_Problem details_
For the records below, work out the number of lines holding "computer" and reply with only that.

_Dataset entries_
⟨

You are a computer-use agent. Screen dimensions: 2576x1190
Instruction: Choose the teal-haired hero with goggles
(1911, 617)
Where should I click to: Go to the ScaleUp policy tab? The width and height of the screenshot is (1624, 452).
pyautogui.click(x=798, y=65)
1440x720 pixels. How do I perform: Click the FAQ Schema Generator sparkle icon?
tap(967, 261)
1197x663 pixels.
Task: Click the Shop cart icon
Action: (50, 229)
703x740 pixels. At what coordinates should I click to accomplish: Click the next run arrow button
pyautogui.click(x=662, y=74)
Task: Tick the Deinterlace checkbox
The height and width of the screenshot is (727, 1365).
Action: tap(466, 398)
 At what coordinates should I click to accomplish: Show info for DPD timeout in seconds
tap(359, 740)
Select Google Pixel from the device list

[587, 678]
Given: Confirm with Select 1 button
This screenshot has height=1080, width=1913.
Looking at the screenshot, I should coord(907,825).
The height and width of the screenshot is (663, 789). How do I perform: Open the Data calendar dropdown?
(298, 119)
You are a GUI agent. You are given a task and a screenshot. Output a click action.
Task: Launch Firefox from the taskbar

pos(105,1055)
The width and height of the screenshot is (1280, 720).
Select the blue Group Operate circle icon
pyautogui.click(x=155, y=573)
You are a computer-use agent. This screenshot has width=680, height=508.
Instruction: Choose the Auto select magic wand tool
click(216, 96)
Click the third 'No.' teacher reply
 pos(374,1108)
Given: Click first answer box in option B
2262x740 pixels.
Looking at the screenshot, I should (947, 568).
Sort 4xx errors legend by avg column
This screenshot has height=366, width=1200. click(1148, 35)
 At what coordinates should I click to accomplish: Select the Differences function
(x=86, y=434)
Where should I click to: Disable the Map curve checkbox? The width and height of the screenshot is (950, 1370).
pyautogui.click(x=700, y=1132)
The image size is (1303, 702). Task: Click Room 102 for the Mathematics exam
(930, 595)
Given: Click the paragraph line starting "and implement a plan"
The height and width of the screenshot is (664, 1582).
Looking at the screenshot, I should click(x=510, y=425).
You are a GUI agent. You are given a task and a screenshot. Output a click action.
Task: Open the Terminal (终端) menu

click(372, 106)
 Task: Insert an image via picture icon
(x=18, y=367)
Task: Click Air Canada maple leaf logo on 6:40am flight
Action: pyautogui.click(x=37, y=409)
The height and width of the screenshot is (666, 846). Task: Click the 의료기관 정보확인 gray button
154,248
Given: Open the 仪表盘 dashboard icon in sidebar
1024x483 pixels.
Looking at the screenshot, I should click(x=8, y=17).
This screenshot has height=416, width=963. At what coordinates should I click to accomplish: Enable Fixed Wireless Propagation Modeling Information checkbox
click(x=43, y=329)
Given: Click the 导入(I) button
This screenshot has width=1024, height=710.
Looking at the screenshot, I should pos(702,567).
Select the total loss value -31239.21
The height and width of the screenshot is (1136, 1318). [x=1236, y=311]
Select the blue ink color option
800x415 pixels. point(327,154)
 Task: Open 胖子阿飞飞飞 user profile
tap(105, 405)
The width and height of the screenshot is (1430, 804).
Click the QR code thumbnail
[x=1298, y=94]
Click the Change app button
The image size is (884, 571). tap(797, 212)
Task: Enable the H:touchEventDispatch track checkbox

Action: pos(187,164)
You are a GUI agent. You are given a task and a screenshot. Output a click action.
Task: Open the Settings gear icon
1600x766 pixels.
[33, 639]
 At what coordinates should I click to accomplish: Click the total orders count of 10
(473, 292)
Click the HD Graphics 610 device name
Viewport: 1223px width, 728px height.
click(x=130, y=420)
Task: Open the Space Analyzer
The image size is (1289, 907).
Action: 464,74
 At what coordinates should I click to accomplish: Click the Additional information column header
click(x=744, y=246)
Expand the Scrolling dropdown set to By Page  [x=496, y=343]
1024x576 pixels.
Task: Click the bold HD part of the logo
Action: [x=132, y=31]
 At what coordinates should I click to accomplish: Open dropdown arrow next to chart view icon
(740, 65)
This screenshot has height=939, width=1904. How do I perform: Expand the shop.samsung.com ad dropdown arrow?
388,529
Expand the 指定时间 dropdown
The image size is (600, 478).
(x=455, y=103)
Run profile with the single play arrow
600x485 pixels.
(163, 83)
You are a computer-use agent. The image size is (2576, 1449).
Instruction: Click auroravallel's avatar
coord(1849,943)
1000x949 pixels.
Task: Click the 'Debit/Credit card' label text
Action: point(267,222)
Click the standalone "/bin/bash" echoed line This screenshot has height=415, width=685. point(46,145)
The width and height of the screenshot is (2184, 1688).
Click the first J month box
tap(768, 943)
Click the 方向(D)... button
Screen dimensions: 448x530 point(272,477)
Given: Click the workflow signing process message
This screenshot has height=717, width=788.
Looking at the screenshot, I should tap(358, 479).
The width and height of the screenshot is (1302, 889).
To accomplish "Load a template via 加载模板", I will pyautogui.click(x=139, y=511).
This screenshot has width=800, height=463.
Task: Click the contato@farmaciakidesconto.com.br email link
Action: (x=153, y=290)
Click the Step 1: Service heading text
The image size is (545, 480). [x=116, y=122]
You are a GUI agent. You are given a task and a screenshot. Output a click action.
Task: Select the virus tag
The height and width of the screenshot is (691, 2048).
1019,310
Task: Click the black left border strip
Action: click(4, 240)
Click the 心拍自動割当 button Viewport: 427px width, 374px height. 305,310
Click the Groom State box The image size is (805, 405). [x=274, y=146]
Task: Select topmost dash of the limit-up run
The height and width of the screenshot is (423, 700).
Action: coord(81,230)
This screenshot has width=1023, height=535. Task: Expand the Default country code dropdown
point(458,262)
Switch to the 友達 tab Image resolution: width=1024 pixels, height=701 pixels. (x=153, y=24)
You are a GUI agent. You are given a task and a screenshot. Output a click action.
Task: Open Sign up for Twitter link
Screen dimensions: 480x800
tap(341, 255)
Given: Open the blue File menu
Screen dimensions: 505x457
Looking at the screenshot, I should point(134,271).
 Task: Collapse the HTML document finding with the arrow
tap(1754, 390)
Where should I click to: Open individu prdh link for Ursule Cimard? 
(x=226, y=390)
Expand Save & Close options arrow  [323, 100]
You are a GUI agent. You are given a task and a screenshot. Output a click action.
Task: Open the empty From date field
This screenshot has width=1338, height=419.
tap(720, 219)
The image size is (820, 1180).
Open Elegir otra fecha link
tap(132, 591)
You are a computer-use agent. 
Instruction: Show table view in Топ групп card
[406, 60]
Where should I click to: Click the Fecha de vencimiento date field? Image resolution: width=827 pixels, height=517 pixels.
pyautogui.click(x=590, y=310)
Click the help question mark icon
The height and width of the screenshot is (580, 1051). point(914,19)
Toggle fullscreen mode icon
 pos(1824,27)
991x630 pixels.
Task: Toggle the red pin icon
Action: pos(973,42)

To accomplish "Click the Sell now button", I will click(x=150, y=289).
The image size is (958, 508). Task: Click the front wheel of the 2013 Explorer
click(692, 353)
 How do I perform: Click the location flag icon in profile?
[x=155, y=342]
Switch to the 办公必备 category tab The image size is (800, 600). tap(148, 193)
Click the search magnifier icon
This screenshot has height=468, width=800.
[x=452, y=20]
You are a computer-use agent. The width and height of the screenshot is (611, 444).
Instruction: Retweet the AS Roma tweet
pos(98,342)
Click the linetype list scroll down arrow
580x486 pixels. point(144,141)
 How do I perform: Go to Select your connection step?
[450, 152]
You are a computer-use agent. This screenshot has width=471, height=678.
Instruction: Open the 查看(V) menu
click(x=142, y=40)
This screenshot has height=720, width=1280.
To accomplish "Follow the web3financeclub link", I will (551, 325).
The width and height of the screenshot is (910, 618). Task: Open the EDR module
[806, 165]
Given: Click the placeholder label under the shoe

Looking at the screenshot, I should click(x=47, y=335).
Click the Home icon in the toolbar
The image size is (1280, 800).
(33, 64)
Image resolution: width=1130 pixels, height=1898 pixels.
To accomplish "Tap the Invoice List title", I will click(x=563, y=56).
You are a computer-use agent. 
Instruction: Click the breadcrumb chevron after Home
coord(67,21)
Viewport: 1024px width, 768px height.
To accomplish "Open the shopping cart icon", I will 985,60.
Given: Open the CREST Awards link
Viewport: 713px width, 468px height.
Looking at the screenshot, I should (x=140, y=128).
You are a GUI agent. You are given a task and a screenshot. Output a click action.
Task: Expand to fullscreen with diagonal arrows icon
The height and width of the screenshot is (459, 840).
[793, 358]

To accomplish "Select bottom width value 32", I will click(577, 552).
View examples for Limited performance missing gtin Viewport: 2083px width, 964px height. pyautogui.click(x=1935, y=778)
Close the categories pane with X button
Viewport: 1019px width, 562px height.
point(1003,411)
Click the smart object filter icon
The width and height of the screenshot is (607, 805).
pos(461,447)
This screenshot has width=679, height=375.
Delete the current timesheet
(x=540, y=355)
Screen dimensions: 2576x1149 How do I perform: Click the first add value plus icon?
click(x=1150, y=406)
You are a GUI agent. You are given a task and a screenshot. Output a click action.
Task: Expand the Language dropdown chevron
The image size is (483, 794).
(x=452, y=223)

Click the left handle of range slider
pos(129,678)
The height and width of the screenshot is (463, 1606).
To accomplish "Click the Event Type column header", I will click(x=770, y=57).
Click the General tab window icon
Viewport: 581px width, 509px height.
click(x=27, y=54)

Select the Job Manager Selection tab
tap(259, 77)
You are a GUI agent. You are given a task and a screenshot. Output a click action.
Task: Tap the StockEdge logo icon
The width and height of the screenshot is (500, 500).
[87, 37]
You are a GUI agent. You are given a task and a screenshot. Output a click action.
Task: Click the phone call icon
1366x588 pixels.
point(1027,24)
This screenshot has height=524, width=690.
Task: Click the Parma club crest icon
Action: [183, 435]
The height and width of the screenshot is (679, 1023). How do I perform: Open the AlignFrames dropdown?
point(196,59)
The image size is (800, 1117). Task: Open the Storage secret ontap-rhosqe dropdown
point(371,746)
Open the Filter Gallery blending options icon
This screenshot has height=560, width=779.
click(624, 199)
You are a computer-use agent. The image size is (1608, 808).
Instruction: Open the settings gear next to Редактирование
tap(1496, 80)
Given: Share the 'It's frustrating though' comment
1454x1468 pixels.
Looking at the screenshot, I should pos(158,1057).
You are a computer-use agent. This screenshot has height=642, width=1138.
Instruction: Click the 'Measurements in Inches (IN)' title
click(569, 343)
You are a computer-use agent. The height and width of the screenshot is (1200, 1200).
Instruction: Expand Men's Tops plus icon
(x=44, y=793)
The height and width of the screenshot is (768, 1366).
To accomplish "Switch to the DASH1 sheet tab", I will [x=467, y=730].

⟩

_Exercise solution_
10